父亲刚走那两年,过年还回老家。推开老木门,院里荒草长得比人高,家具蒙着厚灰。去二大爷家坐坐,老人家倒茶倒得勤,客气得让人心里发堵。以前那是亲热,现在是待客。聊聊家长里短,话不投机。坐不了半小时,找借口告辞。走在村口土路,回头一望,心里透着凉气。这生养的地方,如今成了异乡。父母在,根就在;父母没,这根就断得干干净净。
朋友老张,前阵子刚给他妈办完丧事。那场面,冷清得让人后背发凉。老辈人办事,七大姑八大姨,堂哥表弟,人声鼎沸,那是家族的热闹。老张这一代,不行。灵堂前跪着,旁边连个搭手扶一把的都没有。捧着骨灰盒,孤零零走在前面,后头跟着老婆孩子,再后面是我们这帮朋友。看着那背影,心里发酸。父母一走,兄弟姐妹是个稀罕物。清明扫墓,老张得一个人对着墓碑说话。那叫个凄凉。
这份苦,老张受够了。老太太脑梗进ICU那会儿,老张这一米八的汉子,缩在医院走廊长椅上,头发乱得像鸡窝。攥着缴费单,眼窝深陷。见了我,哆哆嗦嗦掏烟,看见禁烟标志又塞回去,嘴里念叨:“兄弟,我真扛不住。”白天盯着监护仪,跑腿签字拿药;晚上睡硬板陪护床,腰都要断了。医生找谈话,这病搏一把有风险,保守治疗怕过不去。问他:“做决定,咋弄?”这哪是人做的决定?做好了是运气,做坏了就是不孝。翻烂了手机通讯录,几百个人,有老板有同事,愣是找不出一个能说“兄弟这事一起扛”的人。赢了没人擦泪,输了背着一身骂名进棺材。咱们这代人,不敢病,不敢死,不敢辞职,身后空无一人,全是责任。
小时候咱们是家里的“小皇帝”、“小公主”,吃独食穿新衣,那是福气;中年咱们是“印钞机”、“护工”,那叫宿命。受了委屈,以前回家找妈,妈一边骂一边做红烧肉;现在把车停楼下,坐在黑暗里抽根烟,擦干眼泪,上楼陪笑脸:“宝贝,爸爸回来了。”这种孤独,不是没人陪你吃饭睡觉,是那种骨子里的“无根感”,地下的根系枯死,枝叶再茂盛,风一吹,摇摇欲坠。

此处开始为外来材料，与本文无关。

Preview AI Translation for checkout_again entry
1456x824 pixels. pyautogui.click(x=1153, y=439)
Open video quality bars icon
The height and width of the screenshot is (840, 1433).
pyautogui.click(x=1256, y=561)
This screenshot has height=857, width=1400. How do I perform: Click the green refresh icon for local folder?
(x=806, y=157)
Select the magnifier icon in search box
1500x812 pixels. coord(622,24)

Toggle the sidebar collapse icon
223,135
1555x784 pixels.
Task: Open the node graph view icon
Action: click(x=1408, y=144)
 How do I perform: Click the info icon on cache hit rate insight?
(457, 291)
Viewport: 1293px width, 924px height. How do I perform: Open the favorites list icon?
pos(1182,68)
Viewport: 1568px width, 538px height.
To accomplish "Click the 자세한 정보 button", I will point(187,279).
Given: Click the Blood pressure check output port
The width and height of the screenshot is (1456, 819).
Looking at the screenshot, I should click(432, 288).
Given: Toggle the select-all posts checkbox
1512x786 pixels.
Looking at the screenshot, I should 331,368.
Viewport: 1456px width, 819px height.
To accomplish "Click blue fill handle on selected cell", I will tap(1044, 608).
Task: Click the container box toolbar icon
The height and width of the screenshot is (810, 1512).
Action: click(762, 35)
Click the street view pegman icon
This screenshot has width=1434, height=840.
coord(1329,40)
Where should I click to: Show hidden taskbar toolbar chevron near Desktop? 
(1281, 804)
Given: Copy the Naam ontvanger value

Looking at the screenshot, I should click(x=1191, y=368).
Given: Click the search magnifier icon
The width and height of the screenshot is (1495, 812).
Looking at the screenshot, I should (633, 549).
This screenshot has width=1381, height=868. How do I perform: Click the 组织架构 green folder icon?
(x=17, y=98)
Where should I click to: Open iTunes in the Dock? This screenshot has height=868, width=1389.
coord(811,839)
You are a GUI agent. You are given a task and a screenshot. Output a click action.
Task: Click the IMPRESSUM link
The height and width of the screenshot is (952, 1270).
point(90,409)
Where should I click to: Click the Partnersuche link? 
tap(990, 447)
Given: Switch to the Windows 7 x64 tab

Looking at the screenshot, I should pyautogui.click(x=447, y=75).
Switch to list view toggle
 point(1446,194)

夜深人静,想想几十年后的光景,心里发毛。新闻里常看,独居老人死在家里好几个星期没人发现。咱们老了,是不是也这下场?没有兄弟姐妹,动不了了谁签字?身后事谁张罗?指望孩子?他们也是独生子女,甚至以后要面对四个老人,孩子活着都累,哪有力气管咱们?走在前面有人烧纸,咱们这最后一个人走了,这世上还有谁记得你来过?喜怒哀乐,烟消云散,彻底的虚无。
前半程父母领路,阳光灿烂;后半程孤军奋战,前路茫茫。咱们就是一茬孤独的远征兵。能做的,无非是多攒点养老钱,多锻炼身体,别给医院送钱。趁着父母健在,多陪陪,那是咱们最后的软肋,也是最后的铠甲。
前几天梦见母亲,还是年轻时模样,厨房忙活,喊吃饭。醒来窗外灰蒙蒙,屋里死寂。摸摸脸,全是泪。没妈了,这世上再没人把我的命看得比她的重。这残酷真相,逃不掉。擦干眼泪,咬牙活着,直到咱们也成了历史。